(Beginning of Dataset records)
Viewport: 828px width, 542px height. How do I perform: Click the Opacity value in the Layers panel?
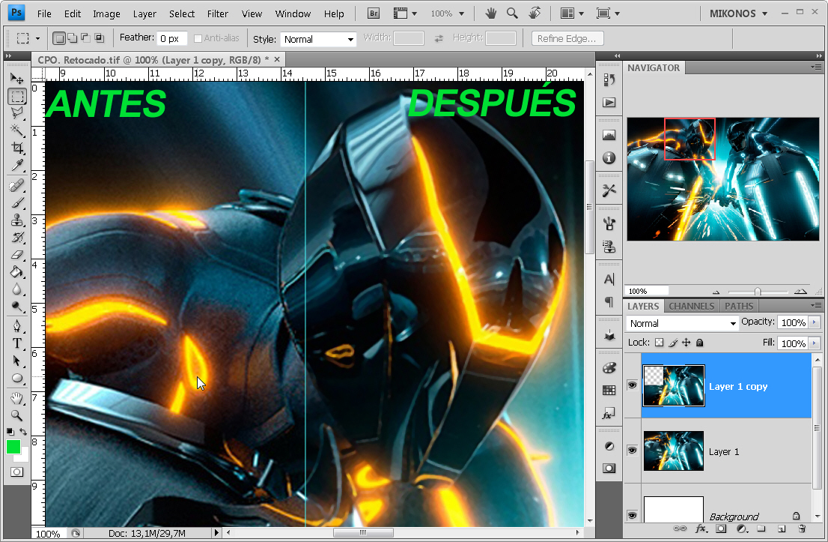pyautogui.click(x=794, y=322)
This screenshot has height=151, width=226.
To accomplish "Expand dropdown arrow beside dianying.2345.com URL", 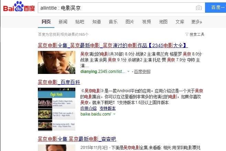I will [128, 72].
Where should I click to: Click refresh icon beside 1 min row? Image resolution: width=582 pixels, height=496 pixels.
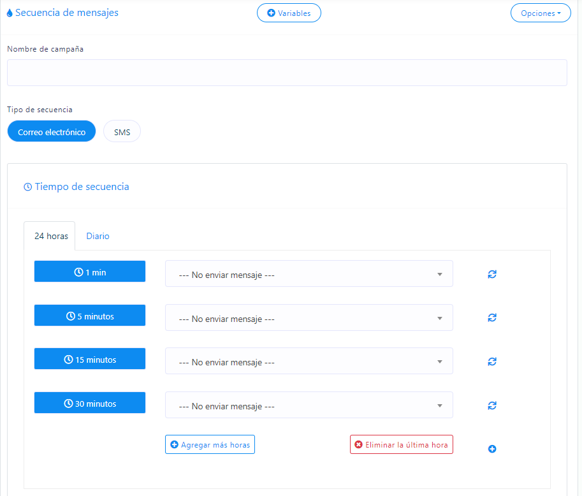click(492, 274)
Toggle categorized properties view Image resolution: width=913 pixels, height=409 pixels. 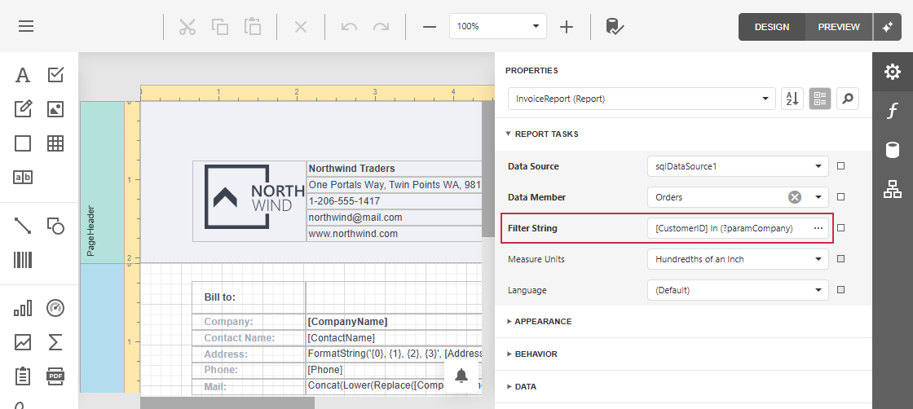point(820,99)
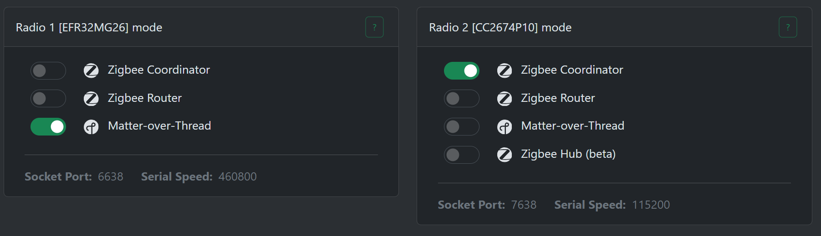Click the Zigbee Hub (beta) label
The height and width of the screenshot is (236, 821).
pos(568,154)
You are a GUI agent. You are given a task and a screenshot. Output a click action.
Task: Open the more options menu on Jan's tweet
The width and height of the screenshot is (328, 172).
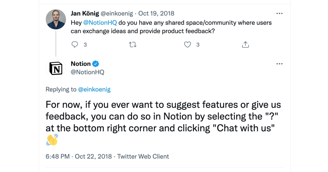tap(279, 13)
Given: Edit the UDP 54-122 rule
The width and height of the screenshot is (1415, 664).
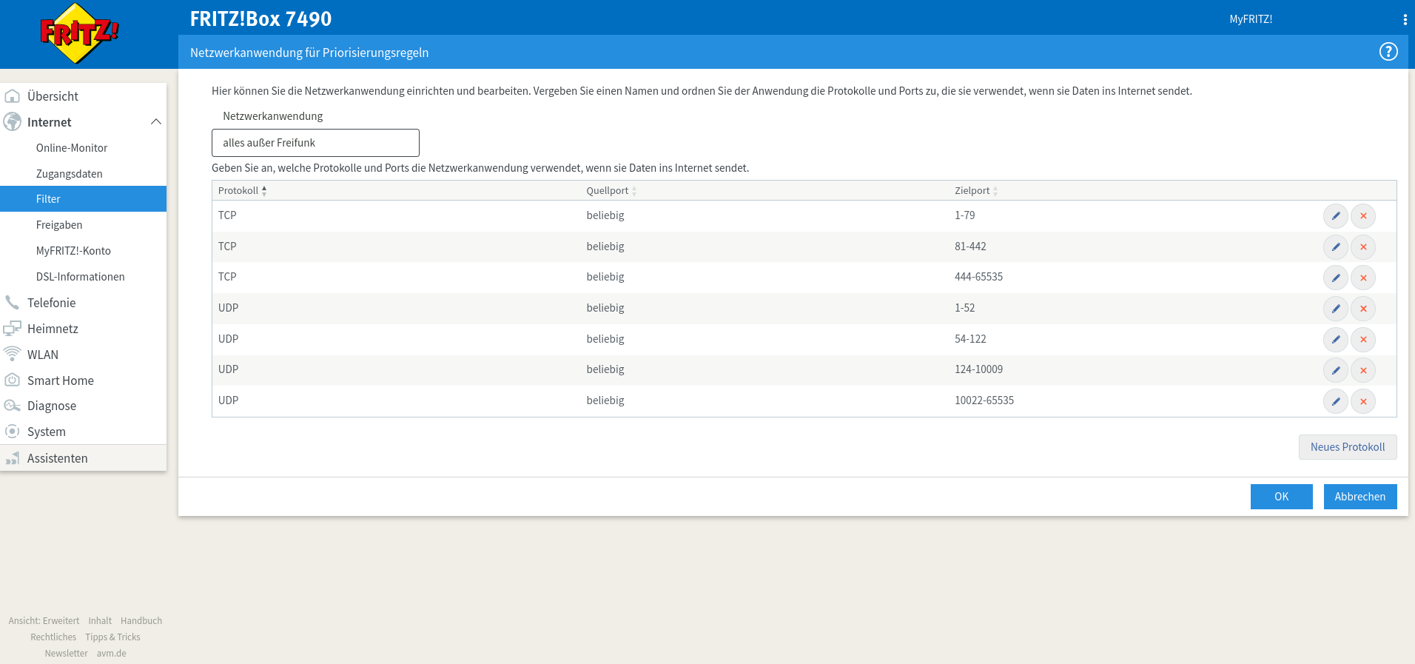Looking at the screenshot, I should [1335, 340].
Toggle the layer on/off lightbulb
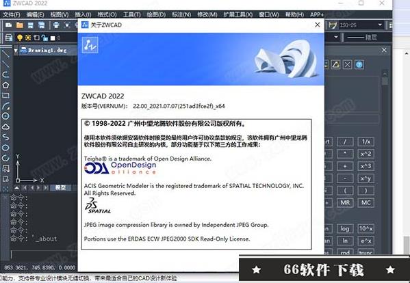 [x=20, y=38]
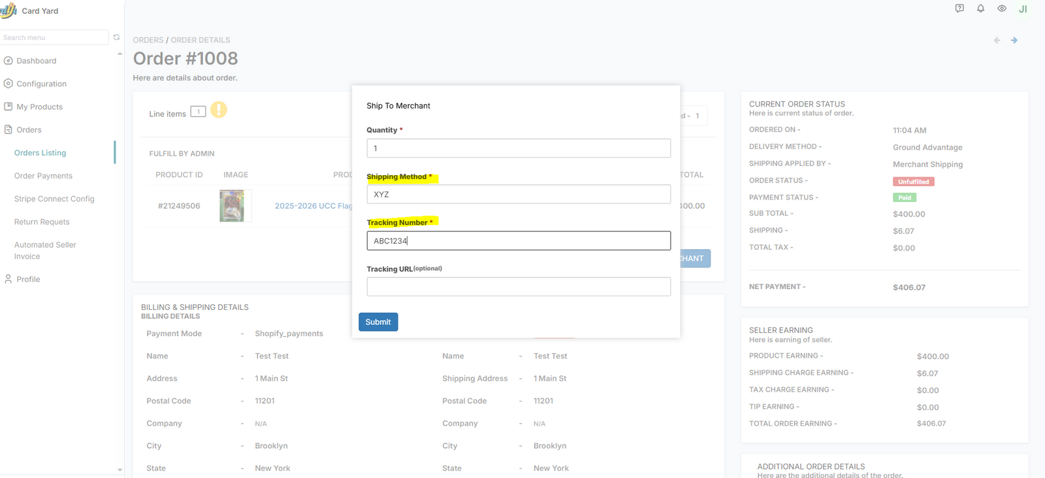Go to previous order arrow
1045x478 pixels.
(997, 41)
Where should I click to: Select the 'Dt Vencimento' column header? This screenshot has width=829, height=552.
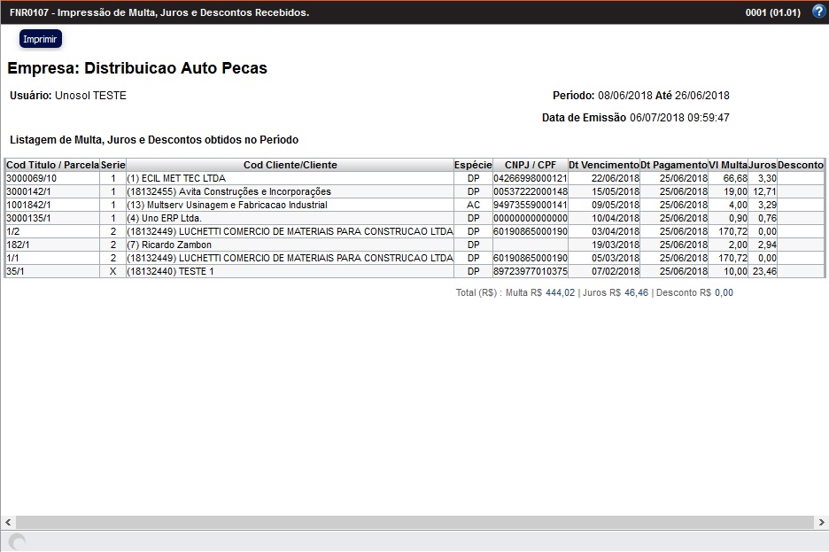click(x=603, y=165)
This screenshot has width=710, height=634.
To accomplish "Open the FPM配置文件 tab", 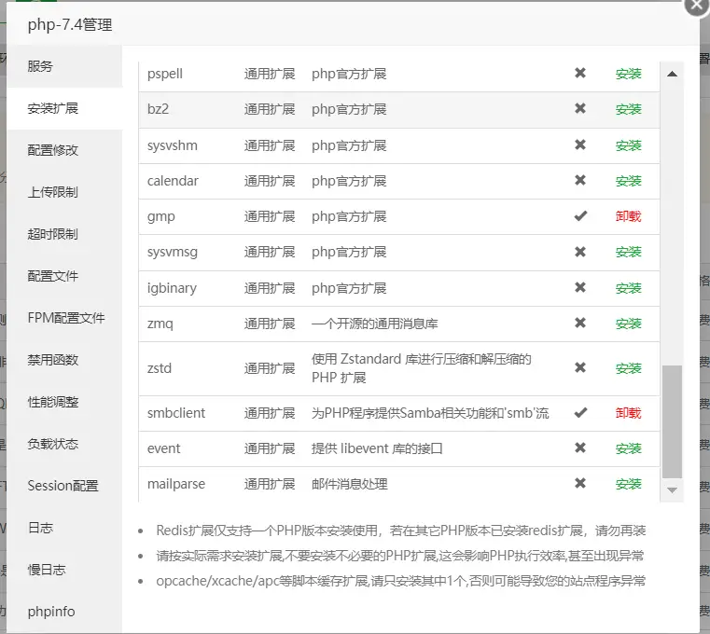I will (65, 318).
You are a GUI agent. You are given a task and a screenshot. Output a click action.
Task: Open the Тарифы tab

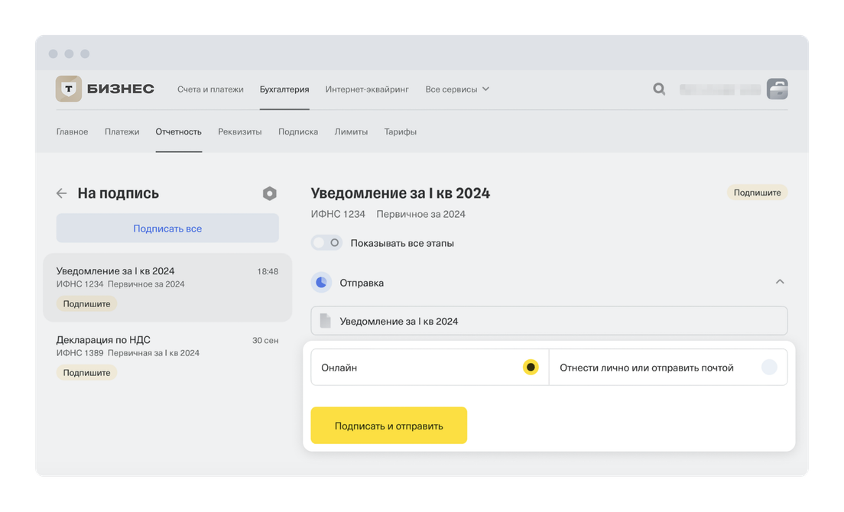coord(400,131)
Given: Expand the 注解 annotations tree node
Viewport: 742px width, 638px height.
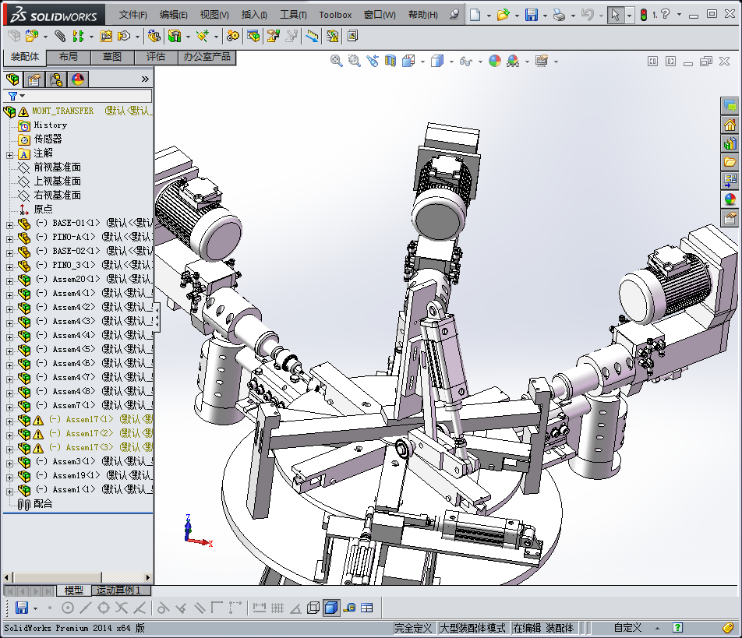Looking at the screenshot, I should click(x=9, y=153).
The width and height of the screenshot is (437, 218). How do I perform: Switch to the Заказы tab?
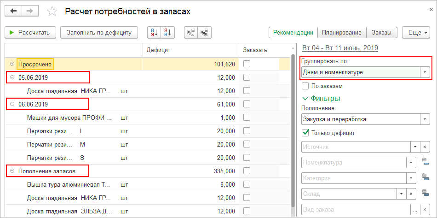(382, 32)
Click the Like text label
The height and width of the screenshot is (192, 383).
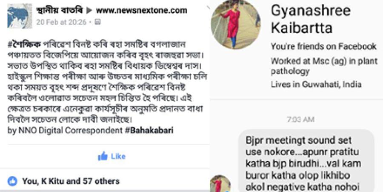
(End of Dataset records)
Problem requirements: Restate word for word the lines from the one holding "Task: Open the Тарифы tab" down through the last line of the records above, and do not include the pictures.

Finished exercise:
Task: Open the Тарифы tab

coord(400,131)
Given: Expand the 注解 annotations tree node
Viewport: 742px width, 638px height.
Looking at the screenshot, I should click(x=9, y=153).
The width and height of the screenshot is (437, 218). How do I perform: Switch to the Заказы tab?
(382, 32)
Click the Like text label
The height and width of the screenshot is (192, 383).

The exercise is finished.